X 線は電子のプローブである- 放射光科学と最大エントロピー法による錯体構造化学の革新-

Since 2002, the structural science via Maximum Entropy Method based on synchrotron radiation(SR) diffraction data has driven an innovation of structural chemistry in Coordination Chemistry at SPring-8. The first successful contribution of the MEM Structural Science was a discovery of the peculiar structure of absorbed gas molecules in the nanopore of coordination polymer. The revealed one-dimensional array structure of absorbed gas molecules with no charge transfer made chemists recognize the power of Synchrotron Radiation as a probe of electrons in materials. The development of the MEM/Rietveld Method is described in terms of absorbed molecular site prediction as well as finding charge transfer among host-guest molecules. The expected role of the Next Generation Synchrotron Radiation facility under construction at Tohoku University Campus is also noted.

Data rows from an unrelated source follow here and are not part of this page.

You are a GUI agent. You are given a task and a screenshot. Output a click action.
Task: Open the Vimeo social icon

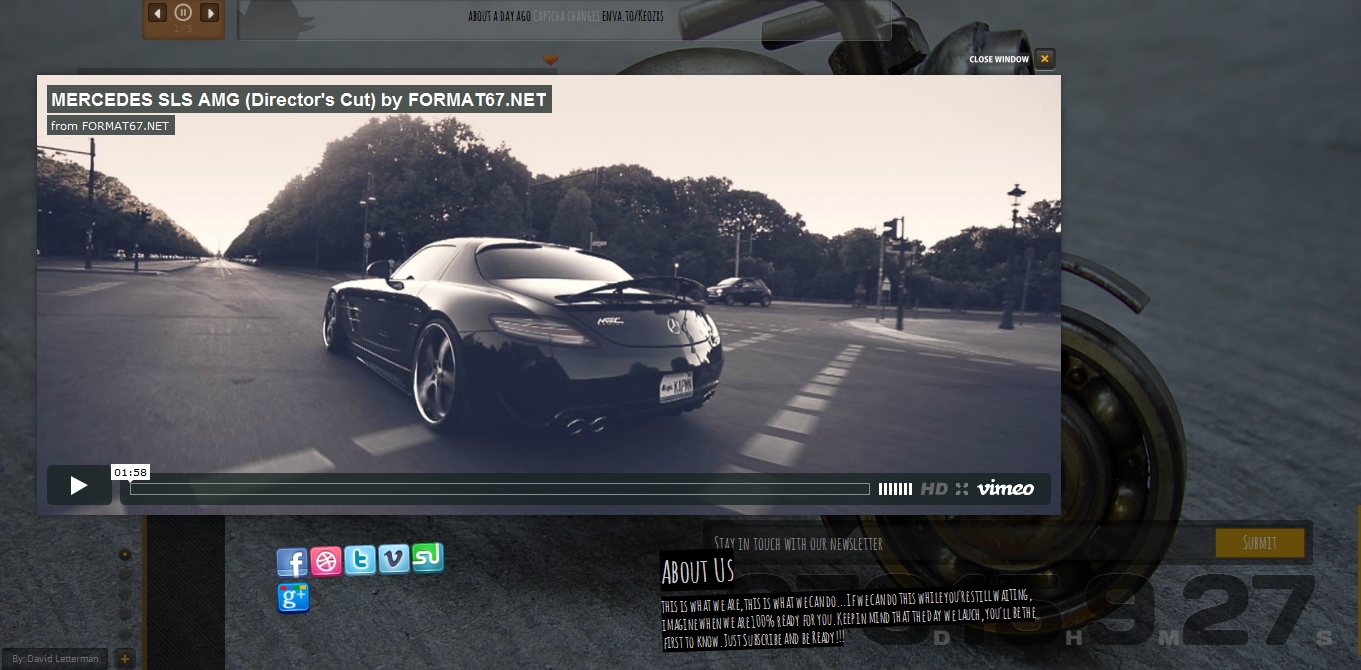coord(394,560)
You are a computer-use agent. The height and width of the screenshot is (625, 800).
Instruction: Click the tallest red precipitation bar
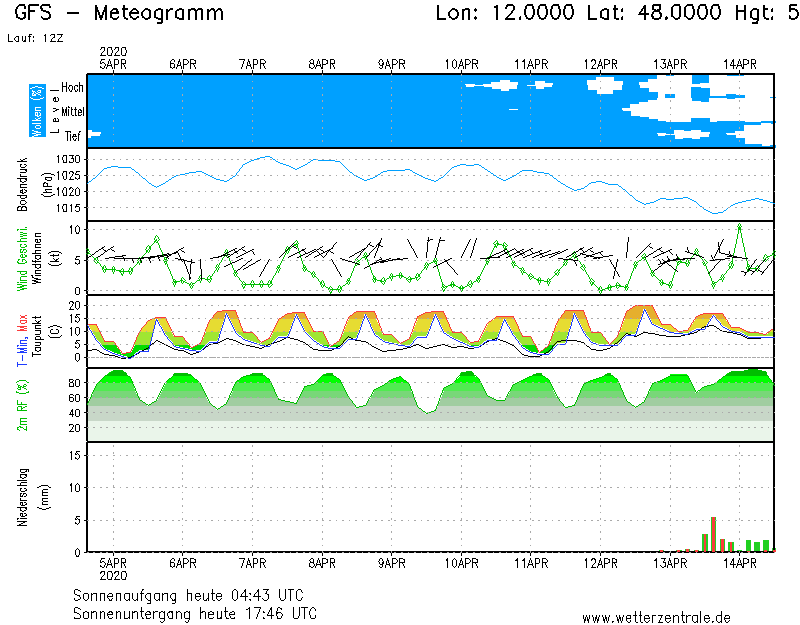[x=713, y=534]
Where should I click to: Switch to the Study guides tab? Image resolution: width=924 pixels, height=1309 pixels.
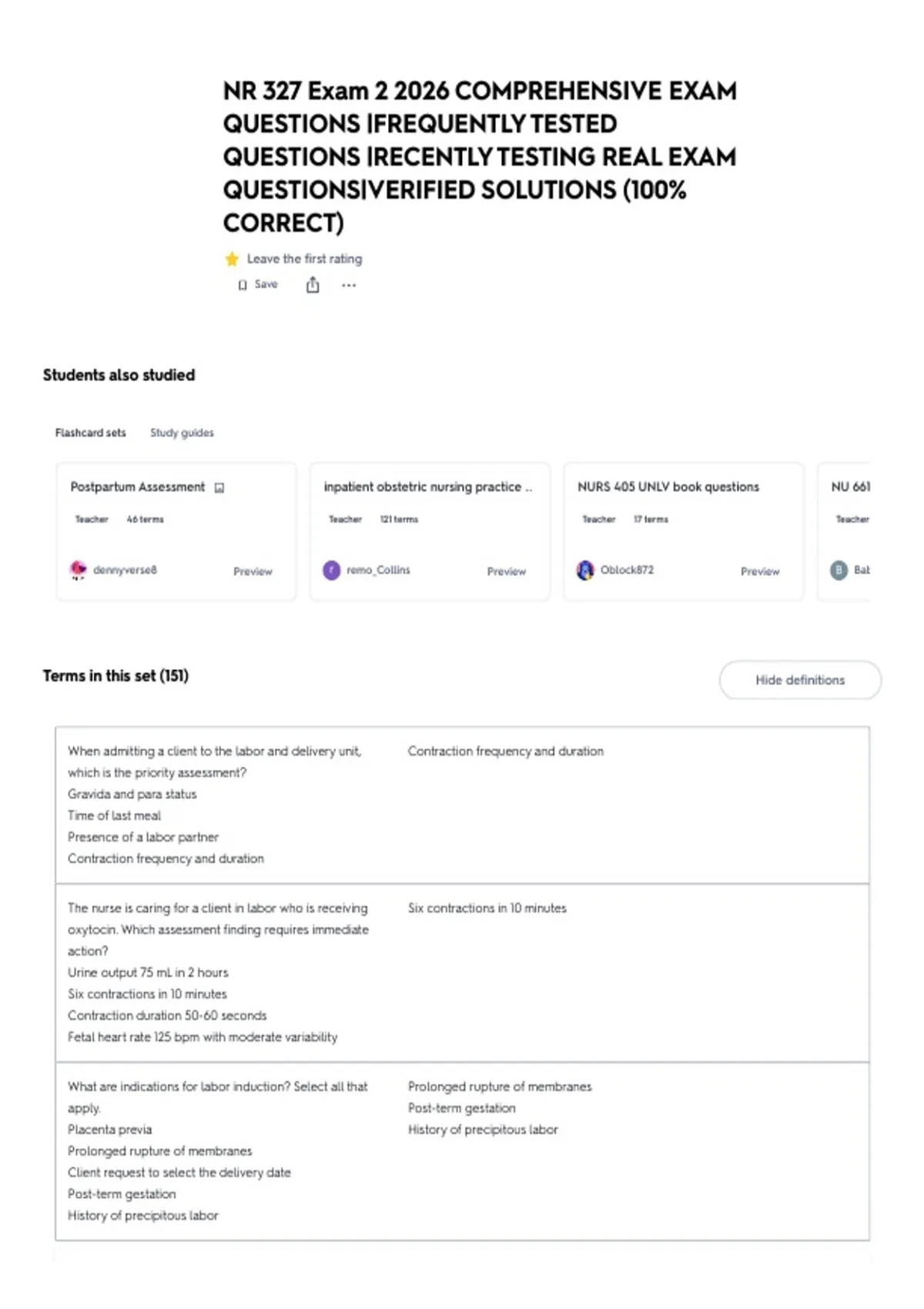click(182, 433)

ポリオキソメタレートを基盤とした結晶性プロトン伝導体の創製

Polyoxometalates (POMs) are discrete metal–oxo cluster anions comprising high-valence transition metals (Mo, W, V, Nb, etc.) and have been researched in broad areas of sciences. POMs have attracted considerable attention as an important class of protonconductive materials since POMs can efficiently transport protons (H⁺) due to their small effective negative surface charge density. However, the acid salts of POMs suffer from low structural stability and practical applications are limited. A promising approach to overcome the drawback is hybridizing POMs with appropriate counter cations and/or polymers to achieve high structural stability and proton conductivity.